Originally Posted by J.OT13
I went into a bit of a NHL Arena rabbit hole a couple weeks ago. I found three distinct periods of new arena construction. These lists are incomplete.
1924-1931, the Original Six. Essentially the roaring 20s in an era of NHL expansion, just before the Great Depression.
Montreal Forum (1924)
Madison Square Garden III (1925)
Olympia Stadium (1927)
Boston Garden (1928)
Chicago Stadium (1929)
Maple Leaf Garden (1931)
1961-1979, throwing a wider net here which includes some expansion teams from 67' onwards along with the first new arenas of Original Six teams.
Pittsburgh Civic Centre (1961), pre-dates the Penguins, but inspires their name.
The Spectrum (1967)
The Forum (1967)
Pacific Coliseum (1967)
Madison Square Garden 1V (1968)
Capital Centre (1973), very similar to the Saddledome
Jos Louis Arena (1979)
1996-2001, the modern era.
Honda Center, SAP Center, (1993)
Enterprise Center, United Center (1994)
Rogers Arena, TD Garden (1995)
Amalia Arena, Molson Centre, Corel Centre, Bridgestone Arena, KeyBank Centre, Wells Fargo (1996)
Capital One (1997)
FLA (1998)
Pepsi, Staples, PNC, ACC (1999)
Nationwide, Xcel (2000)
American Airlines (2004).
Since then, a new arena has been built every few years.
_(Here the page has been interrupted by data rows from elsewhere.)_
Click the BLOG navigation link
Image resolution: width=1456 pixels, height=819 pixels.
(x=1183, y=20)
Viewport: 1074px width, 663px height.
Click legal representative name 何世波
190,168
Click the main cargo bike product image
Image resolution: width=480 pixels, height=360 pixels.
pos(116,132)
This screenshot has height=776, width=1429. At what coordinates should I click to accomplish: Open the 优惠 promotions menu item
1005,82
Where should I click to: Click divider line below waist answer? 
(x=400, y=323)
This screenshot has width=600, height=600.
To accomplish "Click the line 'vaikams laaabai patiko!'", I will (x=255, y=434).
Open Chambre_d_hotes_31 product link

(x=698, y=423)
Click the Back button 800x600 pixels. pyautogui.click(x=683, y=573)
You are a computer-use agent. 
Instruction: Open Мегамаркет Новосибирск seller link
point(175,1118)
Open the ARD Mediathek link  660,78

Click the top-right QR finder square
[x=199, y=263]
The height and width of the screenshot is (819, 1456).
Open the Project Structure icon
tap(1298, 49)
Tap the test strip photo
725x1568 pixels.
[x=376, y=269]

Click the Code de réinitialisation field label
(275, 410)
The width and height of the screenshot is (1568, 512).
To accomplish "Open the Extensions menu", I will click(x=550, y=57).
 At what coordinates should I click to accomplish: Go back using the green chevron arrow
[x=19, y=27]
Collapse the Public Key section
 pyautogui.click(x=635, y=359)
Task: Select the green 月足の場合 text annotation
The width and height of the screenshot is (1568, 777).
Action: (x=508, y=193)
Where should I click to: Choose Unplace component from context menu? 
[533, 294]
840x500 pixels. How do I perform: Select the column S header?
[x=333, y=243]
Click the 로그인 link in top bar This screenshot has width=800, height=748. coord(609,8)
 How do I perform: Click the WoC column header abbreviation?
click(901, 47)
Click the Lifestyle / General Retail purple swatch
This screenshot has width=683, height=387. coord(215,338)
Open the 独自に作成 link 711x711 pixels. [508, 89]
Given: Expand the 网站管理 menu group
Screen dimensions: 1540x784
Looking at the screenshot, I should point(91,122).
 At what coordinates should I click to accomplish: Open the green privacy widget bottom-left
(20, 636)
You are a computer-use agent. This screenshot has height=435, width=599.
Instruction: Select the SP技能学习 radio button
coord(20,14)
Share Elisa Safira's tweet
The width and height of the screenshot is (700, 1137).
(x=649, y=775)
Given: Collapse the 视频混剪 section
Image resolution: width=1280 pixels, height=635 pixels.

Side note as an Ottawa guy, the original Senators built a new arena during that first boom, the Ottawa Auditorium, in 1924. With a capacity of 10k, it was in line with the Forum (9,300) and Maple Leaf Garden (12,400), but smaller than it's American counterparts. In 1931, the team moved to St. Louis, where they played for one year before folding. When St. Louis won an expansion team in 1967, the Blues played at that same arena until 1994 (so an Original Six era arena). 1967 was the year the Ottawa Auditorium was replaced by the Ottawa Civic Centre, which hosted the new NHL Senators from the October 1992 to January 1996.